100 articoli verso il 21 marzo, il caso della casermetta di Alcamo Marina
Sono passati quarantuno anni dalla notte, tra il 26 e 27 Gennaio 1976, in cui vennero barbaramente assassinati, nella piccola casermetta di Alcamo Marina, i due Carabinieri Carmine Apuzzo e Salvatore Falcetta, il primo di Castellammare di Stabia (Na) e il secondo di Castelvetrano (Tp).
Anni che pesano come macigni sullo stomaco di tutti, non solo per i familiari, ma anche le istituzioni, che dovrebbero essere le prime a darle su quanto è accaduto. Non si chiede molto: solamente la verità. Da solo non basterà a chiuderà tutte le ferite ma, sicuramente, porterà ad una vera giustizia.
Invece, dopo tanti anni, solo il buio, lo stesso di quella notte, in cui un commando armato, approfittando della pioggia rumorosa ed incessante, entrò nella casermetta, cogliendo di sorpresa i due militari nel pieno della notte e dando luogo ad un evento unico in Italia a partire dal dopoguerra ad oggi: il primo assalto ad un caserma delle forze dell’ordine.
Il giovane Carmine venne ucciso direttamente nella sua brandina, con una serie di colpi, che non gli diedero nemmeno il tempo di reagire. Nell’altra stanza, Salvatore, che invece i rumori li aveva sentiti, non fece in tempo ad impugnare la pistola che venne raggiunto da una serie di colpi. Dopodiché il silenzio, lungo più di quarant’anni.

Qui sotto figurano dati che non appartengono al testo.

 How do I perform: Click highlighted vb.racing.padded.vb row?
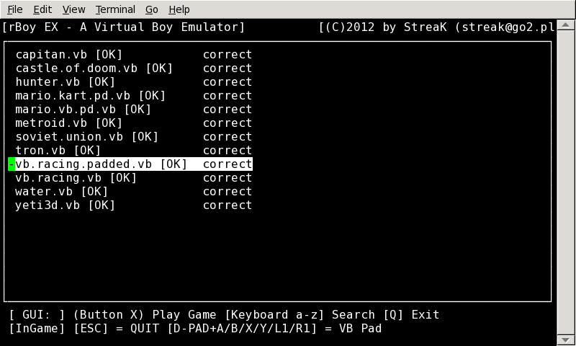coord(130,164)
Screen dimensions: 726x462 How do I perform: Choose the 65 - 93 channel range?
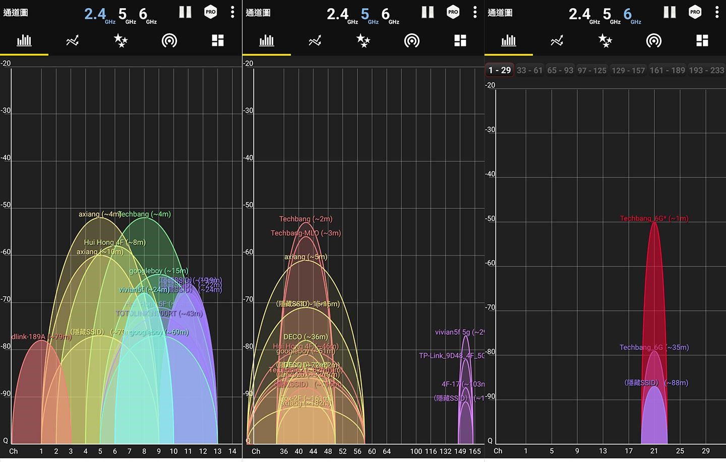click(x=560, y=70)
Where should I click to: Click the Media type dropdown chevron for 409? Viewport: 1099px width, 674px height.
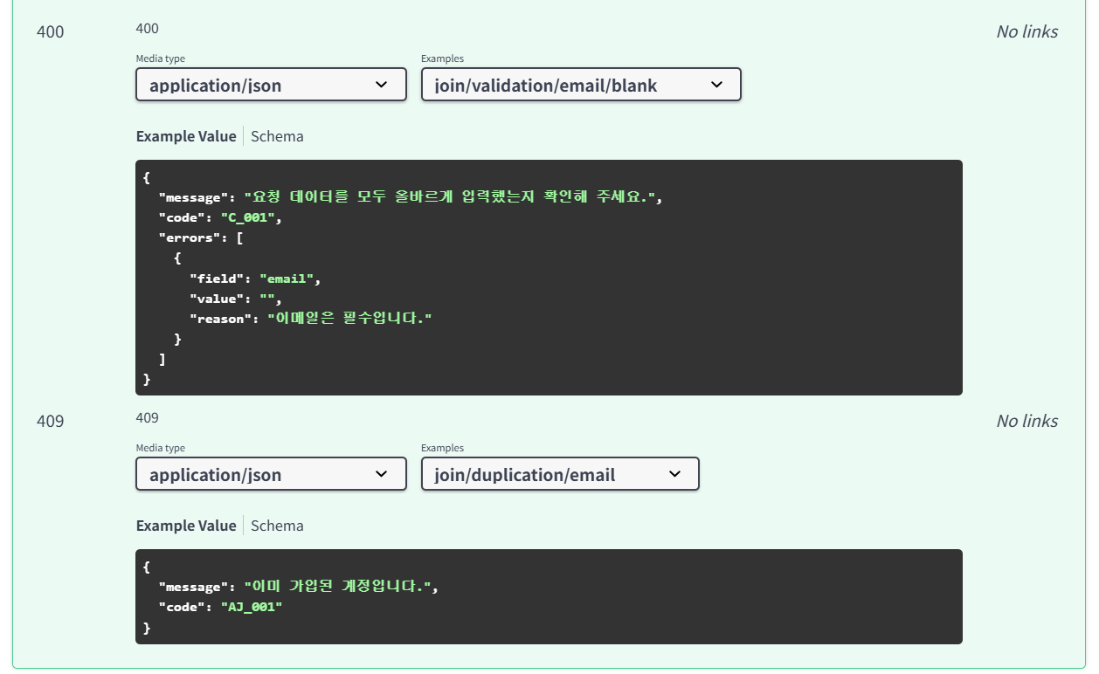pos(382,473)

La prima segnalazione arriva, la mattina stessa intorno alle sette, dagli agenti di scorta dell’onorevole Giorgio Almirante che, trovandosi di strada sul lungomare, notarono qualcosa di strano sia al cancello che all’entrata della caserma. Senza ispezionare accuratamente l’edificio, avvisarono direttamente le autorità militari. Poco dopo i Carabinieri della Stazione di Alcamo giunti sul luogo del delitto, trovarono uno scenario raccapricciante, e avviarono immediatamente i sopralluoghi e le indagini. Dalla casermetta mancano divise, pistole e altri oggetti.

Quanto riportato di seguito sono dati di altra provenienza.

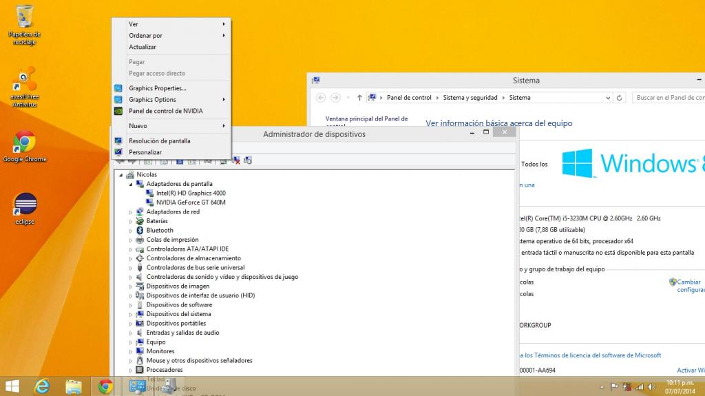Click the volume speaker tray icon
705x396 pixels.
coord(651,386)
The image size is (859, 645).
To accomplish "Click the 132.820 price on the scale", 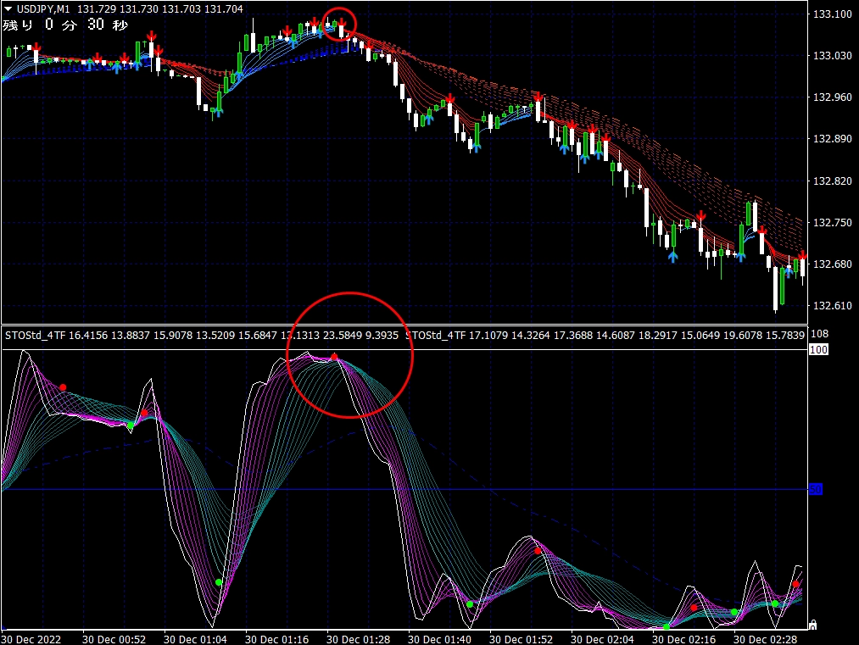I will tap(832, 181).
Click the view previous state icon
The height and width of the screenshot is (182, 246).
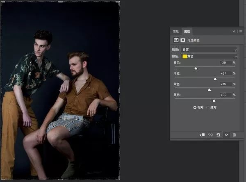[210, 134]
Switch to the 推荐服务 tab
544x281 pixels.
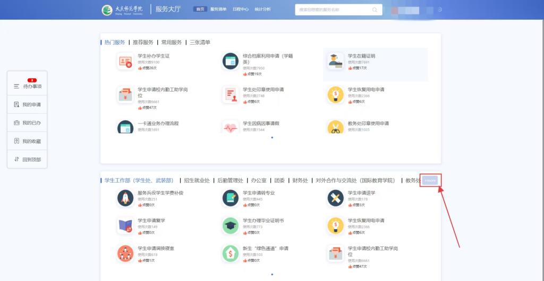pos(143,43)
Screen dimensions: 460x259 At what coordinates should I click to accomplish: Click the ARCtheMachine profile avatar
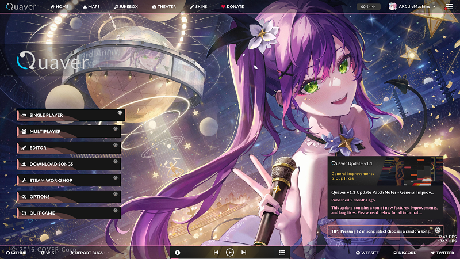coord(392,6)
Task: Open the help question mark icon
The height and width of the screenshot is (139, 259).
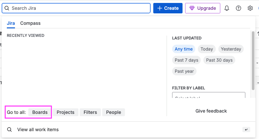Action: point(239,8)
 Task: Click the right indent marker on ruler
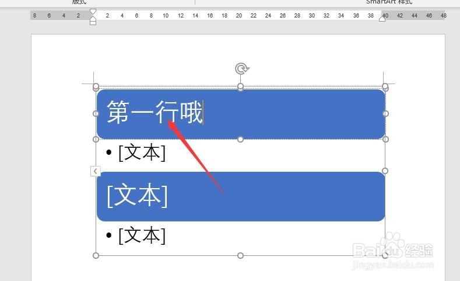[382, 19]
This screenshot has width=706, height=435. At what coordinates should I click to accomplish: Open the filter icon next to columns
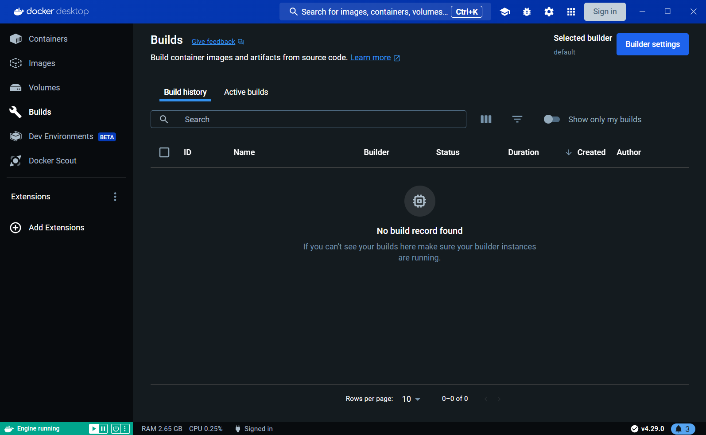tap(517, 119)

I primi a rivendicare la strage si sono firmati come il gruppo terroristico, finora mai sentiti in Sicilia, Nucleo Sicilia Armata. Però, attraverso una registrazione a poche ore dall’agguato riuscirono a fornire dettagli precisi. Considerando la tempistica si tratterebbe sicuramente di qualcuno che è stato presente alla strage o è stato ben informato da chi era lì quella notte.

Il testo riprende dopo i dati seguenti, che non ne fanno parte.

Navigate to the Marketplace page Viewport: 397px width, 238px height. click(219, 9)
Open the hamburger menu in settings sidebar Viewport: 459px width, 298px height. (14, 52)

Da quel momento in poi, sono state messe in campo innumerevoli piste e ipotesi, forse troppe: dalla mafia alle brigate rosse, dal terrorismo locale ai servizi deviati (Gladio), per finire con l’ipotesi di sbarchi notturni di droga e armi nel Golfo di Castellammare.
Tutte possibili e nessuna possibile. E la verità dove sta? Magari è tra queste, oppure la spiegazione è più semplice di quanto si possa pensare e gli altri fattori, sebbene possibili, stiano solo a contorno della vicenda?
In effetti, che nella Provincia di Trapani ci sia sempre stato, un forte mix tra mafia, servizi deviati e pezzi delle istituzioni non è una novità.
Ma tutti questi potrebbero essere i tasselli di un’unica pista? E se, invece, ci fosse davvero una regia “così oscura” dietro a tutto ciò, a che cosa sarebbe servito un ipotetico depistaggio all’interno della casermetta? Non si poteva organizzare il tutto anche all’esterno dell’edificio?
Tante le domande, forse infinite, che ci potremmo porre su questa vicenda. Ma a nessuna di questa sarà possibile dare una risposta senza una vera volontà di ricerca della verità, e non basterà farlo solamente per i familiari, che da anni aspettano risposte e ancora piangono i propri cari, ma va fatto per il bene del paese affinché si possa continuare a credere nella giustizia.
Ad oggi, lo Stato è riuscito, solamente, a pronunciarsi, grazie ad una testimonianza giunta dopo trent’anni, su chi non ha compiuto questa strage. Sentenza rispettabile, che però non ha portato al passo successivo: la riapertura del fascicolo e la riesamina di tutte le prove e le altre testimonianze presenti.
Forse l’unica domanda sensata da porsi oggi è questa: non dovrebbe essere prioritario, a distanza di quarantuno anni, ricercare la verità prima che sia troppo tardi?